==== PROVIDED ENTRIES

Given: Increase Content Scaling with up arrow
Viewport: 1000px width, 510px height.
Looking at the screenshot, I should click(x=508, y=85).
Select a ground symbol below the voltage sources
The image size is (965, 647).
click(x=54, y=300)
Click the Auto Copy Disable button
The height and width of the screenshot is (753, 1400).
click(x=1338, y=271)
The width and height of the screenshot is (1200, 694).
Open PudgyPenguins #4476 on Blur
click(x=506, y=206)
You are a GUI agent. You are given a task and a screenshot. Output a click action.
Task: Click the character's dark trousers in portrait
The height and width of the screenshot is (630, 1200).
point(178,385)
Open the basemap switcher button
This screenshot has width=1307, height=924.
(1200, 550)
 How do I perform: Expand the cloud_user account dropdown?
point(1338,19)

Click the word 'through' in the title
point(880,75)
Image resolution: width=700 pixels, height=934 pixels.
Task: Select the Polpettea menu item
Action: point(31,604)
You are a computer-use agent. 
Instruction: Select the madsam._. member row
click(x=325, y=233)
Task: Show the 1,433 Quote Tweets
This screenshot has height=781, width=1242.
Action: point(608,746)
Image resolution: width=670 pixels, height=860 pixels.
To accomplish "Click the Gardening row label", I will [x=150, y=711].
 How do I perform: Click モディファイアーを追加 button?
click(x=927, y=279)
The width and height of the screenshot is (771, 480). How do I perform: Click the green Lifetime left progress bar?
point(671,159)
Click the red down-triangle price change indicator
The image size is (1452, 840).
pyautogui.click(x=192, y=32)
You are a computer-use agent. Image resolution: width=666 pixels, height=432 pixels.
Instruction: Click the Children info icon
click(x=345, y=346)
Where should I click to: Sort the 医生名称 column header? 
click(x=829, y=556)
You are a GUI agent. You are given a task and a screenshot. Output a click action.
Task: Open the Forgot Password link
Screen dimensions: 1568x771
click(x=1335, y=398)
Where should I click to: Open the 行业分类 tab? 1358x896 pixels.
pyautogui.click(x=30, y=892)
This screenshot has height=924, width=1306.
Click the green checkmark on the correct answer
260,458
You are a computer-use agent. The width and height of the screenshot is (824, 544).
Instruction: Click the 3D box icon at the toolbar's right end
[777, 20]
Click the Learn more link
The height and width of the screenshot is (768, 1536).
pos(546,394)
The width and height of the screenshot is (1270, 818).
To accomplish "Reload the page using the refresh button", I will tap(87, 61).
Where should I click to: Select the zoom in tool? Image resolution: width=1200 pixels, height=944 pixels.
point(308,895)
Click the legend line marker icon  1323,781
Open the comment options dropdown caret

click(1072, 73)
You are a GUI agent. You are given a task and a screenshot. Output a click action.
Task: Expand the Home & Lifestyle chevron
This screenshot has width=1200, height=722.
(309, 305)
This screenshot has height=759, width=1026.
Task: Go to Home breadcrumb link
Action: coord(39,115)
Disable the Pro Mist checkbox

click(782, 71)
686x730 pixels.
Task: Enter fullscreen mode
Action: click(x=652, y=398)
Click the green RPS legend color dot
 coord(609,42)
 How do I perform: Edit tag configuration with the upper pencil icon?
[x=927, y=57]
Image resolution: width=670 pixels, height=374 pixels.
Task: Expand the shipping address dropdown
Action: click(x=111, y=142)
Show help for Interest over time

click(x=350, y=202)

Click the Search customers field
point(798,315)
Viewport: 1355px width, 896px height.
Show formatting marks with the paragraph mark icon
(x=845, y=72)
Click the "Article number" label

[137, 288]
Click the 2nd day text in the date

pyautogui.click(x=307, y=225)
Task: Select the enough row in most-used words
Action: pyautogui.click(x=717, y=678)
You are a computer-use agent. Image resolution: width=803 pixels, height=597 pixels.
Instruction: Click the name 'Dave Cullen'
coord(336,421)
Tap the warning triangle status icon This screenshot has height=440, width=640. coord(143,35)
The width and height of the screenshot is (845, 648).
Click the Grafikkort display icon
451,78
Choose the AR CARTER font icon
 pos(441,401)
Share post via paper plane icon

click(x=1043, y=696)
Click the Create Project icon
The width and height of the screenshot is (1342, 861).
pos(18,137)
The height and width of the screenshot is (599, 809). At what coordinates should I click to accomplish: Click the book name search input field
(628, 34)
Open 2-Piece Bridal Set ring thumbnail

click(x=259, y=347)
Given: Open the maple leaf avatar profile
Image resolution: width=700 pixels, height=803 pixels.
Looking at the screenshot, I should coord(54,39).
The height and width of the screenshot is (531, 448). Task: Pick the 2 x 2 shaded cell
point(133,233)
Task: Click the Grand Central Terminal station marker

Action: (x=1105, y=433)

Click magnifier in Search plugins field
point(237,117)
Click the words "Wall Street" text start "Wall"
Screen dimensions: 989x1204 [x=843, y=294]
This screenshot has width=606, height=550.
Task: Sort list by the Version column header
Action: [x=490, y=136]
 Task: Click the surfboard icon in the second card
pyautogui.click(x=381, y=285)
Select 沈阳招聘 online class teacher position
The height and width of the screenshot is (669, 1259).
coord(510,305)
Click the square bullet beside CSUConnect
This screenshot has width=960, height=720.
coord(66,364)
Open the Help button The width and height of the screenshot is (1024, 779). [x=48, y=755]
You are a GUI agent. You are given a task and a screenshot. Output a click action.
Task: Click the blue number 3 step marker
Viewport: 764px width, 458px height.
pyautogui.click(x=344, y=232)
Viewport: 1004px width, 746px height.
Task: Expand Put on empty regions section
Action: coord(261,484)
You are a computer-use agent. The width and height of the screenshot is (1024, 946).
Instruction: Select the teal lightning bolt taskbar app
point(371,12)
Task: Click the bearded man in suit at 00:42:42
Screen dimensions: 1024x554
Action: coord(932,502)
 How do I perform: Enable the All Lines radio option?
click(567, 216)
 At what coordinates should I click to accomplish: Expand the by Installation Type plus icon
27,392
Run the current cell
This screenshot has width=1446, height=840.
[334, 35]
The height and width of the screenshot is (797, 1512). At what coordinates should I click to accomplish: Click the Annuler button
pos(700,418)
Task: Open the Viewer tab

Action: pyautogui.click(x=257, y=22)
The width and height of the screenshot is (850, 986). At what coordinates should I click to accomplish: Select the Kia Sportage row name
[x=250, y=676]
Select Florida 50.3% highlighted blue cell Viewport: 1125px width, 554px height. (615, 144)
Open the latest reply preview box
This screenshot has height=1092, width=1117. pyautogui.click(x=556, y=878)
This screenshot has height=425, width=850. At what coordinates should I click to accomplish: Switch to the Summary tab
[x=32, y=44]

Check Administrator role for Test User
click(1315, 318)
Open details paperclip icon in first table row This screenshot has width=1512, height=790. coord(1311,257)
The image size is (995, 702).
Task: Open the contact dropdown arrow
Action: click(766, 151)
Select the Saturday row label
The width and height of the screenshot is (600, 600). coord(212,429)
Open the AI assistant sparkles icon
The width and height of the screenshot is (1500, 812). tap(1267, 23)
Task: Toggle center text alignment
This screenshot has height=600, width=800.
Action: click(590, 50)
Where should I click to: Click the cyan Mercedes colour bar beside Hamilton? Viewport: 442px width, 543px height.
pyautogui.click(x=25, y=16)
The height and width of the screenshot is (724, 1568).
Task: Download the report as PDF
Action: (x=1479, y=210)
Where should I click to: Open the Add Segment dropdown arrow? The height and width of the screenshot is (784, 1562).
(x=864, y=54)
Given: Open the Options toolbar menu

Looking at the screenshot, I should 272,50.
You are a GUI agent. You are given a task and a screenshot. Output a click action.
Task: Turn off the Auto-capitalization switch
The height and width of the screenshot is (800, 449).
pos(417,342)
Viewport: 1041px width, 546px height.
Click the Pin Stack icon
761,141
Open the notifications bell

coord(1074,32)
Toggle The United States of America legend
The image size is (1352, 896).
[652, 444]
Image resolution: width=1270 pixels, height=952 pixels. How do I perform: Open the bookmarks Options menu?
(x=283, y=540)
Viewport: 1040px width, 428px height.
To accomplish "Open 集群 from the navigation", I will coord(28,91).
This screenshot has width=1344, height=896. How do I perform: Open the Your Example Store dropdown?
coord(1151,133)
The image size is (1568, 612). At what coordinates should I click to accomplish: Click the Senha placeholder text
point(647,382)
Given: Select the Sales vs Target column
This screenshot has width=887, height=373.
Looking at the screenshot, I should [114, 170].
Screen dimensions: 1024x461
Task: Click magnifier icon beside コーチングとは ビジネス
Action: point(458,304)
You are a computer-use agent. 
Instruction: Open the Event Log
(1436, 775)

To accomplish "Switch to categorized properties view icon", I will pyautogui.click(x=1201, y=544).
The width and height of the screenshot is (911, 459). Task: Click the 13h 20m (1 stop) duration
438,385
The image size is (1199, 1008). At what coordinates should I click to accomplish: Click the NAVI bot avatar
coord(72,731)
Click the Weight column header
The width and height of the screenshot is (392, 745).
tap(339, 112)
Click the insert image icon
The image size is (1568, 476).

========

▶ **THE TASK**
Copy the lines of the listing above word for word, starting at the line that contains "Select 沈阳招聘 online class teacher position" and ending after the line that contains "Select Florida 50.3%".

▶ **ANSWER TO THE EXERCISE**
Select 沈阳招聘 online class teacher position
The height and width of the screenshot is (669, 1259).
coord(510,305)
Click the square bullet beside CSUConnect
This screenshot has width=960, height=720.
coord(66,364)
Open the Help button The width and height of the screenshot is (1024, 779). [x=48, y=755]
You are a GUI agent. You are given a task and a screenshot. Output a click action.
Task: Click the blue number 3 step marker
Viewport: 764px width, 458px height.
pyautogui.click(x=344, y=232)
Viewport: 1004px width, 746px height.
Task: Expand Put on empty regions section
Action: coord(261,484)
You are a computer-use agent. The width and height of the screenshot is (1024, 946).
Instruction: Select the teal lightning bolt taskbar app
point(371,12)
Task: Click the bearded man in suit at 00:42:42
Screen dimensions: 1024x554
Action: coord(932,502)
 How do I perform: Enable the All Lines radio option?
click(567, 216)
 At what coordinates should I click to accomplish: Expand the by Installation Type plus icon
27,392
Run the current cell
This screenshot has width=1446, height=840.
[334, 35]
The height and width of the screenshot is (797, 1512). At what coordinates should I click to accomplish: Click the Annuler button
pos(700,418)
Task: Open the Viewer tab

Action: pyautogui.click(x=257, y=22)
The width and height of the screenshot is (850, 986). At what coordinates should I click to accomplish: Select the Kia Sportage row name
[x=250, y=676]
Select Florida 50.3% highlighted blue cell Viewport: 1125px width, 554px height. (615, 144)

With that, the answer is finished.